* **Description of the task**:
Quote every one of the following items word for word.

---+---

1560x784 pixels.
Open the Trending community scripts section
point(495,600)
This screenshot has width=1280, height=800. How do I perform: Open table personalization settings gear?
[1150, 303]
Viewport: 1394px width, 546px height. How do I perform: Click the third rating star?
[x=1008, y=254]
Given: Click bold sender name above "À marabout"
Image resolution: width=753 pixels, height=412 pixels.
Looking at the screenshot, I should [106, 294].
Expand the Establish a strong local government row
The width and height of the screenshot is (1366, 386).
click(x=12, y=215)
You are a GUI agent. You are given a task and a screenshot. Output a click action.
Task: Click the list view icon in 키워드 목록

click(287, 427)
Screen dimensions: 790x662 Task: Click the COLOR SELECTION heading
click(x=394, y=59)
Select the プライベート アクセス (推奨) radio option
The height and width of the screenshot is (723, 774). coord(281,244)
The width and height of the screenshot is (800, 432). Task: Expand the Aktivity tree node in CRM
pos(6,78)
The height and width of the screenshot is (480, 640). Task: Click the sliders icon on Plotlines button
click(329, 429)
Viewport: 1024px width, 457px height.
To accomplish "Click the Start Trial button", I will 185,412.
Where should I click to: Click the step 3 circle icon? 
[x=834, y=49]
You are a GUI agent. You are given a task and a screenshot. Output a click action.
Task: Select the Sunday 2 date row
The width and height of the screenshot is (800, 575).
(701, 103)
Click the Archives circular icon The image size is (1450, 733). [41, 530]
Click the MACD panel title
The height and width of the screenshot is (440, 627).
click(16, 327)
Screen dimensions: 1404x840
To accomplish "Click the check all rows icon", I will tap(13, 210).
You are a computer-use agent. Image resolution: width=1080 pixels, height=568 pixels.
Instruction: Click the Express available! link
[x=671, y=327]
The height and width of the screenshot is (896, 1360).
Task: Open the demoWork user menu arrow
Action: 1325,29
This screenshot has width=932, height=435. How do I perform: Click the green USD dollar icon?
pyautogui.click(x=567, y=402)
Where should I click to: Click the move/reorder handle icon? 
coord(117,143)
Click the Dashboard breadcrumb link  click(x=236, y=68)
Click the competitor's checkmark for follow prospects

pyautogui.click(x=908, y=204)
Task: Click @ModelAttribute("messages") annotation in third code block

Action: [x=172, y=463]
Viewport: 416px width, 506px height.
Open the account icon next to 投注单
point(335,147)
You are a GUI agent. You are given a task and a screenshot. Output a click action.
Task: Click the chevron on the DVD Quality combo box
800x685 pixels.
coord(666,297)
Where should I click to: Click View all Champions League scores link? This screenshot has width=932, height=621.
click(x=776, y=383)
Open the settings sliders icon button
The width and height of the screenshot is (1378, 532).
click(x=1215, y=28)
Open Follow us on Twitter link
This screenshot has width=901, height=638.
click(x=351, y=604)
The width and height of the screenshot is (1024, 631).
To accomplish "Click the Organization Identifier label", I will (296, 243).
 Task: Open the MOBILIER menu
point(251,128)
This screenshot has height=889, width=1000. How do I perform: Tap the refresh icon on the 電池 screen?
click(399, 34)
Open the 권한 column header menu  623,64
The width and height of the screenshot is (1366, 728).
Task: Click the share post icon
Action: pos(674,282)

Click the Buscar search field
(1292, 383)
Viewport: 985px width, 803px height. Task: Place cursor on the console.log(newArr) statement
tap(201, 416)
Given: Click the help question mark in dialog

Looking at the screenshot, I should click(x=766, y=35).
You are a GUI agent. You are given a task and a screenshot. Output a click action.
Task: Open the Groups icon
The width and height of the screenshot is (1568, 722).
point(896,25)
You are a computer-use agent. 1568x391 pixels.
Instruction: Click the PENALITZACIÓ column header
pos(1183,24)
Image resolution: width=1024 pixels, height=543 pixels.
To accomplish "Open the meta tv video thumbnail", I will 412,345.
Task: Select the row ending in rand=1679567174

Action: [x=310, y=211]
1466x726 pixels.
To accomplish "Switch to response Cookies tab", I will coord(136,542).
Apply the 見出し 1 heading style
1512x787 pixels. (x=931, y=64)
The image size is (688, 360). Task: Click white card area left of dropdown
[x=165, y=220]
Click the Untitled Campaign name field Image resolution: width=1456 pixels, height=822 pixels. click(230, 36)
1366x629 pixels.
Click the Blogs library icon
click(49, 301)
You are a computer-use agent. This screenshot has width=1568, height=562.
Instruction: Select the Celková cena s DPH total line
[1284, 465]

---+---

* **Task output**:
1560x784 pixels.
Open the Trending community scripts section
point(495,600)
This screenshot has width=1280, height=800. How do I perform: Open table personalization settings gear?
[1150, 303]
Viewport: 1394px width, 546px height. How do I perform: Click the third rating star?
[x=1008, y=254]
Given: Click bold sender name above "À marabout"
Image resolution: width=753 pixels, height=412 pixels.
Looking at the screenshot, I should [106, 294].
Expand the Establish a strong local government row
The width and height of the screenshot is (1366, 386).
click(x=12, y=215)
You are a GUI agent. You are given a task and a screenshot. Output a click action.
Task: Click the list view icon in 키워드 목록

click(287, 427)
Screen dimensions: 790x662 Task: Click the COLOR SELECTION heading
click(x=394, y=59)
Select the プライベート アクセス (推奨) radio option
The height and width of the screenshot is (723, 774). coord(281,244)
The width and height of the screenshot is (800, 432). Task: Expand the Aktivity tree node in CRM
pos(6,78)
The height and width of the screenshot is (480, 640). Task: Click the sliders icon on Plotlines button
click(329, 429)
Viewport: 1024px width, 457px height.
To accomplish "Click the Start Trial button", I will 185,412.
Where should I click to: Click the step 3 circle icon? 
[x=834, y=49]
You are a GUI agent. You are given a task and a screenshot. Output a click action.
Task: Select the Sunday 2 date row
The width and height of the screenshot is (800, 575).
(701, 103)
Click the Archives circular icon The image size is (1450, 733). [41, 530]
Click the MACD panel title
The height and width of the screenshot is (440, 627).
click(16, 327)
Screen dimensions: 1404x840
To accomplish "Click the check all rows icon", I will tap(13, 210).
You are a computer-use agent. Image resolution: width=1080 pixels, height=568 pixels.
Instruction: Click the Express available! link
[x=671, y=327]
The height and width of the screenshot is (896, 1360).
Task: Open the demoWork user menu arrow
Action: 1325,29
This screenshot has width=932, height=435. How do I perform: Click the green USD dollar icon?
pyautogui.click(x=567, y=402)
Where should I click to: Click the move/reorder handle icon? 
coord(117,143)
Click the Dashboard breadcrumb link  click(x=236, y=68)
Click the competitor's checkmark for follow prospects

pyautogui.click(x=908, y=204)
Task: Click @ModelAttribute("messages") annotation in third code block

Action: [x=172, y=463]
Viewport: 416px width, 506px height.
Open the account icon next to 投注单
point(335,147)
You are a GUI agent. You are given a task and a screenshot. Output a click action.
Task: Click the chevron on the DVD Quality combo box
800x685 pixels.
coord(666,297)
Where should I click to: Click View all Champions League scores link? This screenshot has width=932, height=621.
click(x=776, y=383)
Open the settings sliders icon button
The width and height of the screenshot is (1378, 532).
click(x=1215, y=28)
Open Follow us on Twitter link
This screenshot has width=901, height=638.
click(x=351, y=604)
The width and height of the screenshot is (1024, 631).
To accomplish "Click the Organization Identifier label", I will (296, 243).
 Task: Open the MOBILIER menu
point(251,128)
This screenshot has height=889, width=1000. How do I perform: Tap the refresh icon on the 電池 screen?
click(399, 34)
Open the 권한 column header menu  623,64
The width and height of the screenshot is (1366, 728).
Task: Click the share post icon
Action: pos(674,282)

Click the Buscar search field
(1292, 383)
Viewport: 985px width, 803px height. Task: Place cursor on the console.log(newArr) statement
tap(201, 416)
Given: Click the help question mark in dialog

Looking at the screenshot, I should click(x=766, y=35).
You are a GUI agent. You are given a task and a screenshot. Output a click action.
Task: Open the Groups icon
The width and height of the screenshot is (1568, 722).
point(896,25)
You are a computer-use agent. 1568x391 pixels.
Instruction: Click the PENALITZACIÓ column header
pos(1183,24)
Image resolution: width=1024 pixels, height=543 pixels.
To accomplish "Open the meta tv video thumbnail", I will 412,345.
Task: Select the row ending in rand=1679567174

Action: [x=310, y=211]
1466x726 pixels.
To accomplish "Switch to response Cookies tab", I will coord(136,542).
Apply the 見出し 1 heading style
1512x787 pixels. (x=931, y=64)
The image size is (688, 360). Task: Click white card area left of dropdown
[x=165, y=220]
Click the Untitled Campaign name field Image resolution: width=1456 pixels, height=822 pixels. click(230, 36)
1366x629 pixels.
Click the Blogs library icon
click(49, 301)
You are a computer-use agent. This screenshot has width=1568, height=562.
Instruction: Select the Celková cena s DPH total line
[1284, 465]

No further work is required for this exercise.